Les préparatifs de notre départ furent bientôt terminés, et la matinée du 14e jour nous vit passer, après une agréable traversée, près de la base du Pao d’Assucar, qui s’élève majestueusement à l’entrée du port. Dussé-je vivre pendant des siècles, l’impression que produisit sur mon esprit le mélange de grandiose et de gracieux dont mes yeux furent tout à coup frappés, serait toujours fraîche dans ma mémoire. J’ai vu depuis les rivages classiques de l’Italie ; j’ai long-temps séjourné au milieu des beautés romantiques de la Suisse ; j’ai parcouru les rives pittoresques du Rhin : mais les brillantes créations du monde européen, avec les inépuisables trésors d’associations historiques et poétiques, ne m’ont jamais fait éprouver ces sentimens mêlés d’admiration et de plaisir, dont je n’ai pu me défendre à la vue de la majesté sublime de ce chef-d’œuvre de la nature, la baie de Rio-Janeiro.

En mettant pied à terre, nous nous aperçûmes que chaque objet avait pris la couleur animée du moment. Ce contraste, avec l’air de mélancolie dont tout portait l’empreinte aux lieux que nous venions de quitter, fut pour nous l’éclat momentané du soleil qui ranime quelquefois l’aspect sombre des jours de novembre. Des arcs de triomphe élevaient leurs têtes superbes dans toutes les rues principales, et les façades des maisons étaient richement ornées de peintures allégoriques et de devises. Nous ne tardâmes pas à acquérir la certitude que nous étions arrivés la veille de quelque grande solennité. On nous dit que le couronnement du jeune empereur devait avoir lieu dans deux jours. Cet événement, de nature à exercer une si haute influence sur les destinées d’un pays naissant, paraissait occuper exclusivement l’esprit public et faire le sujet de toutes les conversations. On ne voyait que transports de joie et d’allégresse ; les esprits étaient dominés par le plus vif enthousiasme ; le pauvre nègre même se sentait plus ses chaînes, et en proie à l’illusion du moment, il fredonnait l’air de la liberté.
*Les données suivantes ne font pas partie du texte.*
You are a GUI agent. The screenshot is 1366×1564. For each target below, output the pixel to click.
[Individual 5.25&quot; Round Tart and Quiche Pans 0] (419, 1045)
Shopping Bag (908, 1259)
Singuliers contrastes de la nature humaine ! Tandis que la partie la plus éclairée de la nation publiait, dans le monde entier, de longues et pénibles dissertations sur la question abstraite des droits de l’homme et de la dignité de sa nature, tandis que des armées combattaient pour assurer leur triomphe, les yeux de l’observateur étaient en même temps frappés de la plus déplorable anomalie. Une petite fraction de la nation luttait pour la liberté conçue dans les formes les plus utopiques, tandis que le reste gémissait dans l’esclavage le plus abject, ou végétait sous l’influence flétrissante des préjugés de couleur et de caste.

Comme nous allions au ministère de la police, la pluie qui survint nous força d’entrer dans un café. Aussitôt nous fûmes assaillis par une foule de questions. Nos interlocuteurs étaient tellement avides de recevoir des nouvelles du théâtre de la guerre, que leur curiosité l’emportait souvent sur leur politesse. Quelque temps avant notre départ de San-Salvador, une partie de la garnison avait fait une sortie pour enlever une grande quantité de bétail réunie dans le voisinage. La tentative ne fut pas heureuse, et les troupes royalistes furent repoussées avec perte. On avait déjà reçu à Rio quelques détails sur cette affaire, et ce qui n’était en réalité qu’une échauffourée, la vanité des Brésiliens le considérait comme le triomphe militaire le plus brillant.

Il en est des nations jeunes comme des jeunes gens ; leur vanité est en raison inverse de leur capacité ; elles ont pour leurs premiers succès militaires plus de passion qu’elles n’en devraient avoir ; et, comme elles regardent à travers un prisme auquel l’ardeur et l’enthousiasme impriment leurs vives couleurs, les plus légères réflexions, quoique suggérées par une critique froide et impartiale, attirent de leur part des sentimens de mépris et de dédain, et valent à celui qui les fait, une haine que rien ne saurait calmer.

C’est à ce sentiment, plutôt qu’à des passions allumées par le souvenir de l’oppression politique, qu’il faut attribuer l’animosité rancunière, qui est un trait caractéristique des dispositions des colonies émancipées envers leurs mères-patries.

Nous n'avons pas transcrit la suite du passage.